Proprio per questo la Regione ha previsto un fondo dedicato che, a partire dal bilancio 2027, potrà finanziare spese per recupero, cura e valorizzazione. Si tratta di un passaggio rilevante anche per i municipi del Teramano, che spesso si trovano a fare i conti con costi elevati per rendere fruibili strutture rimaste a lungo inutilizzate o bisognose di interventi.

I numeri in Abruzzo e il peso del Teramano

Il monitoraggio regionale fotografa una presenza significativa di beni confiscati in tutto l’Abruzzo. Gli immobili ancora in gestione sono 295: 114 in provincia di Chieti, 79 nell’Aquilano, 53 nel Teramano e 49 nel Pescarese. A questi si sommano quelli già assegnati o destinati: 34 nel Chietino, 17 in provincia dell’Aquila, 41 nel Teramano e 29 nel Pescarese.

Per il territorio teramano il dato assume un rilievo particolare, perché apre la possibilità di rafforzare progetti di pubblica utilità e di recupero urbano. Anche nei centri della costa, come Giulianova, Roseto degli Abruzzi, Tortoreto, Alba Adriatica, Pineto e Silvi, il tema della legalità e della restituzione dei beni alla comunità resta strettamente legato alla qualità dei servizi e alla presenza delle istituzioni sul territorio.

Non solo immobili: spazio anche a formazione e cultura della legalità

La nuova normativa non si limita all’aspetto amministrativo o patrimoniale. Il testo approvato punta anche a promuovere iniziative di informazione, sensibilizzazione e formazione, con l’obiettivo di trasformare i beni confiscati in luoghi utili a diffondere il valore della cittadinanza attiva, del rispetto delle regole e della partecipazione civile.

L’idea alla base del provvedimento è quella di evitare che la confisca resti un fatto solo simbolico. Il percorso, infatti, può dirsi compiuto soltanto quando un immobile sottratto all’illegalità torna a essere vissuto dalla comunità, magari come sede di attività sociali, spazi associativi, servizi o progetti educativi rivolti soprattutto ai più giovani.

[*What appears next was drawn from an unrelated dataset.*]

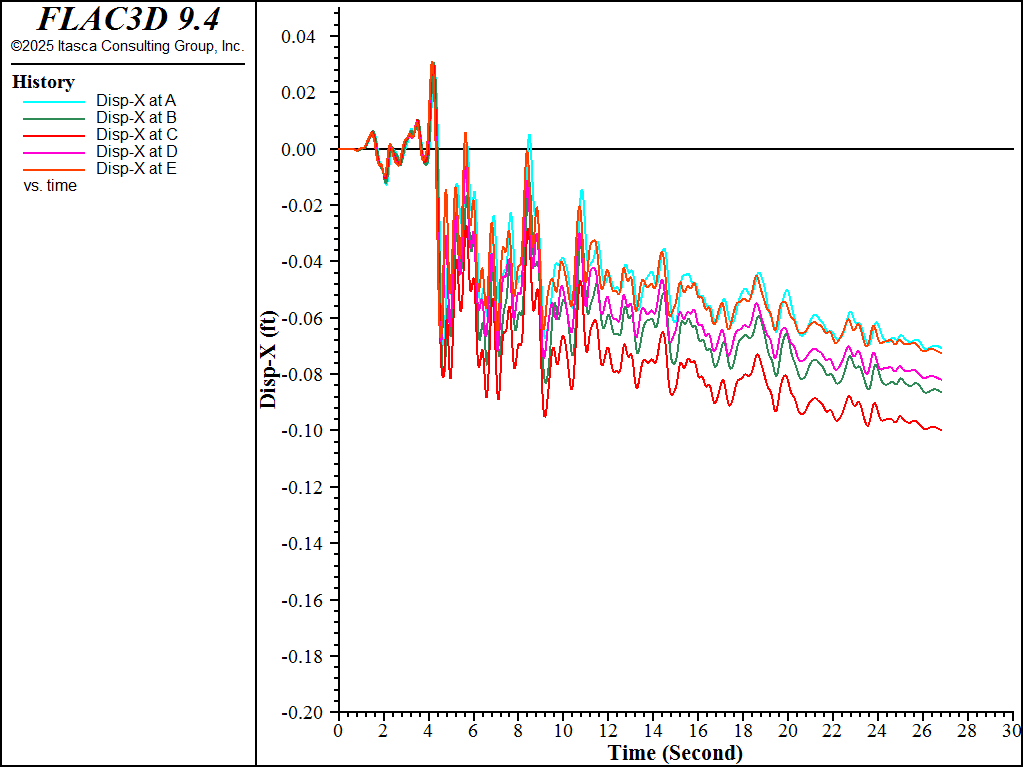Click the green line swatch for Disp-X at B
1024x768 pixels.
[x=54, y=118]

Il voto unanime e il significato politico del provvedimento

L’approvazione unanime in Consiglio regionale viene letta come un segnale istituzionale forte su un tema che supera gli schieramenti. La legge nasce su iniziativa del consigliere regionale Francesco Prospero, che presiede anche l’Osservatorio regionale della legalità. L’obiettivo dichiarato è affiancare in modo più efficace Comuni e soggetti assegnatari, dando strumenti concreti per il riutilizzo dei patrimoni sottratti alle mafie.

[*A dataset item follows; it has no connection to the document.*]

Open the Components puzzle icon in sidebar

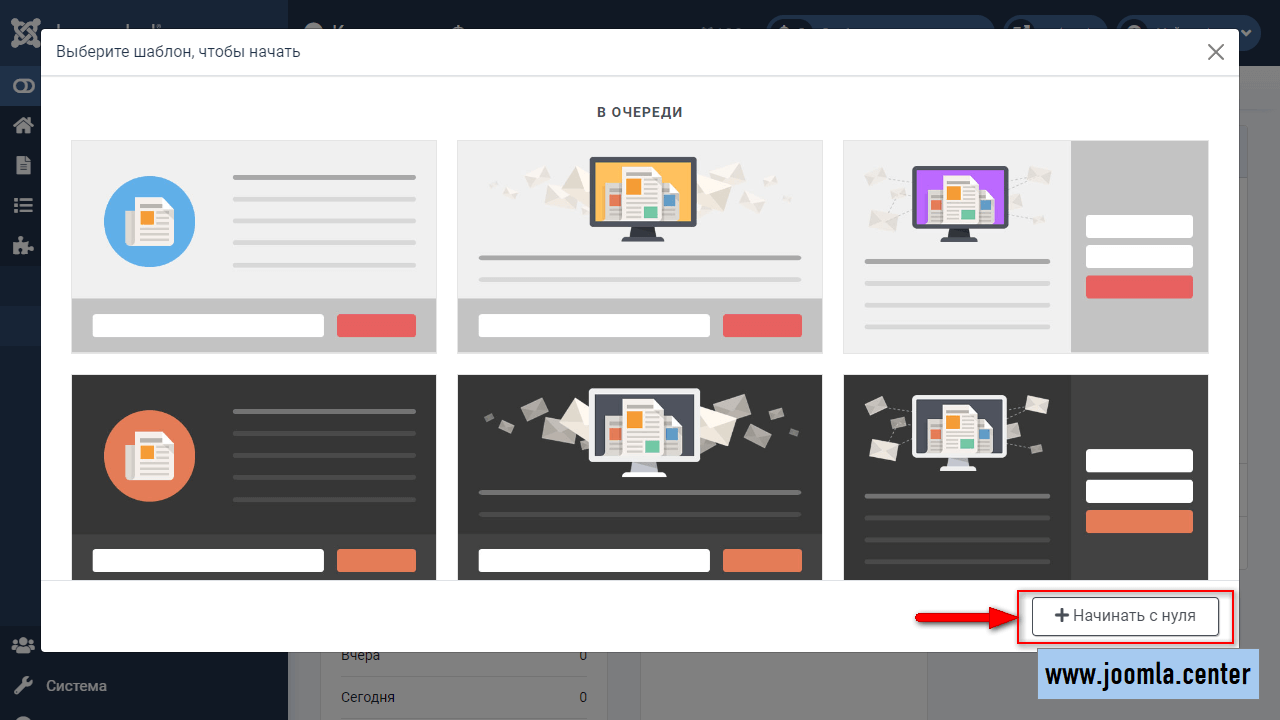point(23,245)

Per l’Abruzzo si tratta di un passaggio nuovo sia sul piano amministrativo sia sul piano culturale. La presenza di decine di beni confiscati anche nella provincia di Teramo conferma che l’attenzione non può abbassarsi e che il riuso sociale di questi immobili può diventare un’opportunità reale per il territorio, inclusa l’area di Giulianova e della costa teramana.